2.      Berupa Hadits, artinya pada saat itu Nabi menyampaikan suatu hadits, akan tetapi ada sebagian sahabat yang merasa kesulitandalam memahami apa yang dikehendaki Nabi sehingga hadits lain pun muncul.
3.      Berupa kasus yang terjadi atau sesuatu yang dikonsultasikan kepada Nabi atau jawaban yang diberikan oleh Nabi untuk merespon pertanyaan maupun pernyataan sahabat.
Adapun cara untuk mengidentifikasi hadits-hadits yang mempunyai asbabul wurud diantaranhya adalah :
1.      Diketahui dalam satu rangkaian hadits itu sendiri. Untuk kasus hadits seperti ini, maka akan lebih mudah bagi kita memahami konteks pada saat hadits tersebut disampaikan Nabi.
2.      Sebab hadirnya hadits yang tidak tertuang dala satu rangkaian redaksi hadits, namun diketahui melalui hadits lain dengan sanad yang berbeda. Untuk kasusu seperti ini, maka perlu adanya usaha yang lebih komprehensif dalam melakukan ekksplorasi hadits lain yang mengandung relevansi dan pesan yang serupa.[6]
B.     Urgensi mempelajari Asbabul Wurud
Menurut Imam As-Suyuthi, adapun urgensi mempelajari asbabul wurud adalah :
1.      Membatasi pengertian hadits yang masih mutlak
2.      Mentafshil hadits yang masih nersifat global
3.      Menentukan ada atau tidak adanya naskh dalam hadits
4.      Menjelaskan ‘illat ditetapkannya suatu hadits
5.      Menjelaskan maksud suatu hadits yang masih musykil.[7]
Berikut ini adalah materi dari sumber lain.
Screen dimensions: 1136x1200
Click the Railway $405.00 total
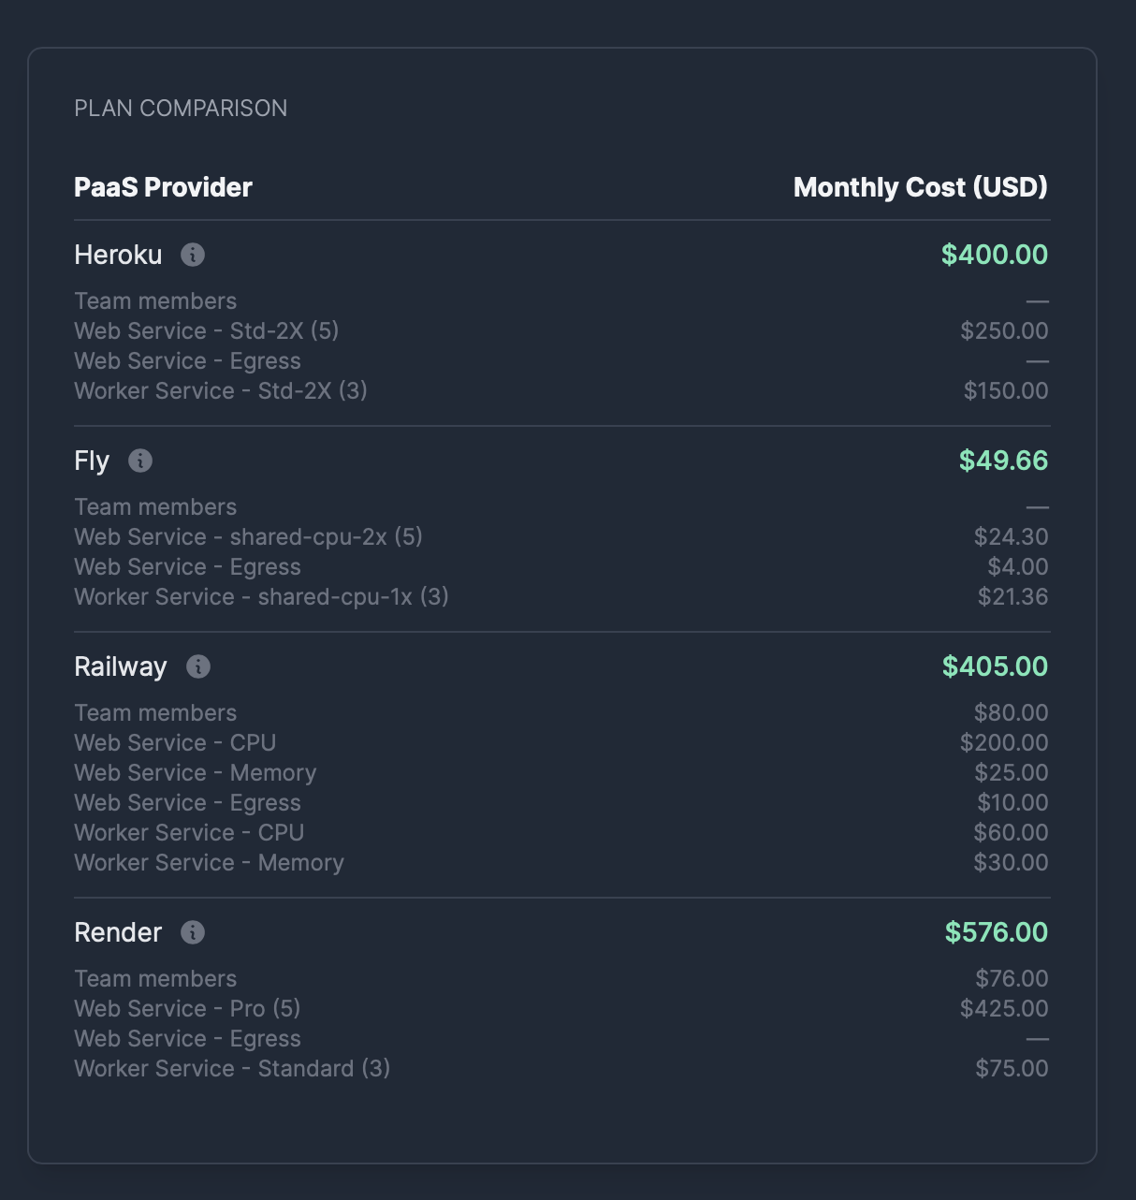point(995,666)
C.    Memahami kandungan Hadits dengan menggunakan Asbabul Wurud
1.      Al-Ibrah bi Khusus al-Sabab la bi umum al-Lafdzi dan penerapannya
Seperti diketahui setiap asbabul wurud pasti didalamnya mencakup peristiwa, pelaku, waktu. Tidak mungkin mampu menggambarkan adanya suatu peristiwa yang tidak terjadi dalam kurun waktu tertentu dan tanpa pelaku.[8] Sedangkan dalam kaitannya dengan asbab wurud sebagian ulama’ berpegang pada kaidah “al-Ibrah bi Khusus al-Sabab la Bi umum al-Lafdzi” yaitu patokan dalam memahami ayat atau hadits adalah kasus yang menjadi sebab turunnya, bukan redaksinya yang bersifat umum.
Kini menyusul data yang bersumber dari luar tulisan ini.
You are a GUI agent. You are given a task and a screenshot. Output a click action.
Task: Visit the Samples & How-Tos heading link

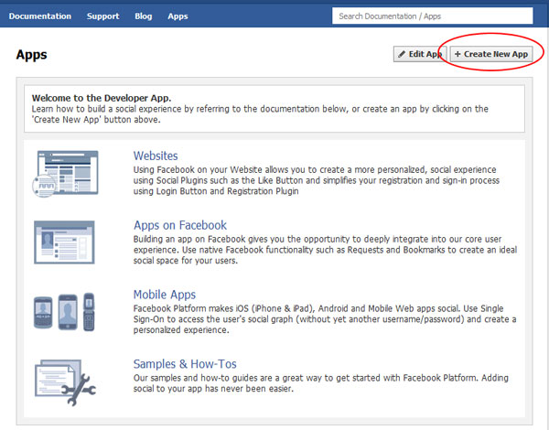tap(187, 364)
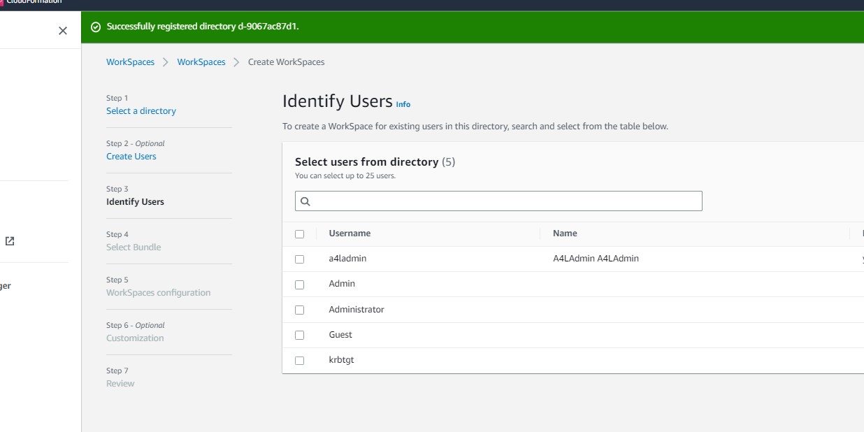The image size is (864, 432).
Task: Select the Administrator user checkbox
Action: pyautogui.click(x=300, y=310)
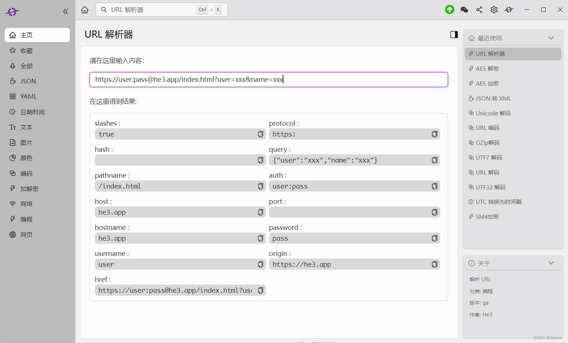Click the green update arrow icon
The height and width of the screenshot is (343, 568).
point(449,10)
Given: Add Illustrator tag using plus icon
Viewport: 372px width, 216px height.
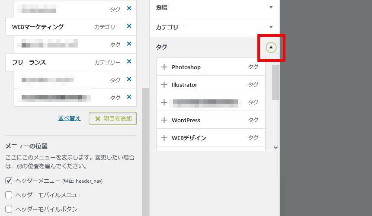Looking at the screenshot, I should 164,85.
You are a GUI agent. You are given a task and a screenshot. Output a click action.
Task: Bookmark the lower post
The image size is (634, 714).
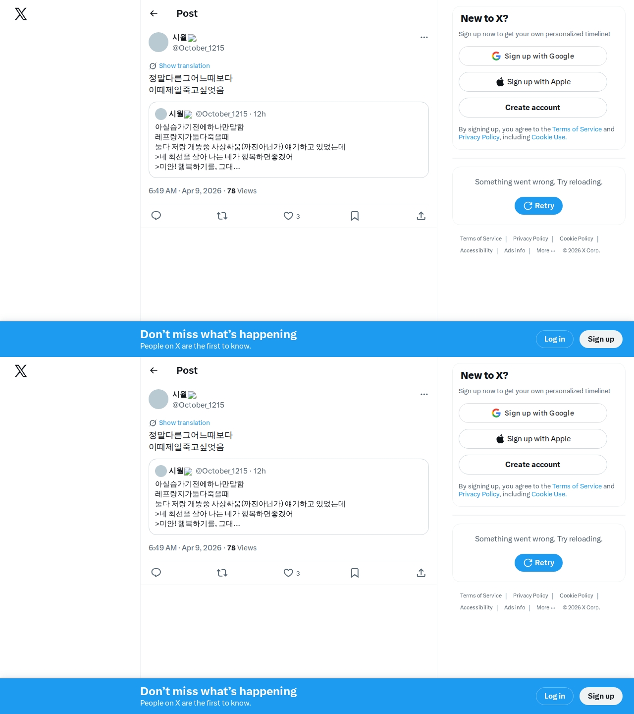click(355, 573)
Ulama’ telah membahas telah membahas hubungan antara sebab yang terjadi dengan ayat yang turun. Hal ini dianggap penting, karena sangat erat kaitannya dengan penerapan hukum, sebagai akibat darinya, berdasarkan bunyi lafadznya, atau terkait dengan sebab berhadapan, yang masing-masing berbunyi :  
العبرة بعموم اللفظ لا بخصوص السبب                                                
“yang menjadi ibrah (pegangan) ialah keumuman lafadz, bukan kekhususan sabab”
العبرة بخصوص السبب لا بعموم اللفظ
“yang menjadi ibrah (pegangan) ialah kekhususan sabab, bukan keumuman lafadz”
            Al-Zarqani dalam mengawali pembahasan tentang hubungan antara sebab dengan jawaban sebagai akibat atas sebab itu menyatakan, bahwa jawaban atas suatu sebab ada dua kemungkinan;
  1. Jawaban itu dalam bentuk pernyataan yang bebas, dalam arti berdiri sendiri atau terlepas dari sebab yang ada.
  2. Jawaban itu dalam bentuk pernyataan yang tidak bebas, dalam arti tetap terkait secara langsung dengan sebab yang ada.[9]
Sebagian ulama’ lain berpendapat, bahwa yang menjadi pegangan adalah sebab yang khusus, bukan lafadz yang umum, karena lafadz yang umum itu menunjukkan bentuk sebab yang khusus. Oleh karena itu dapat diberlakukan kepada kasus selain sebab diperlukan dalil lain seperti kias dan sebagainya, sehinggan pemindahan riwayat sebab yang khusus itu mengandung faedah, dan sebab tersebut sesuai dengan musababnya seperti halnya pertanyaan dengan jawabannya. [10]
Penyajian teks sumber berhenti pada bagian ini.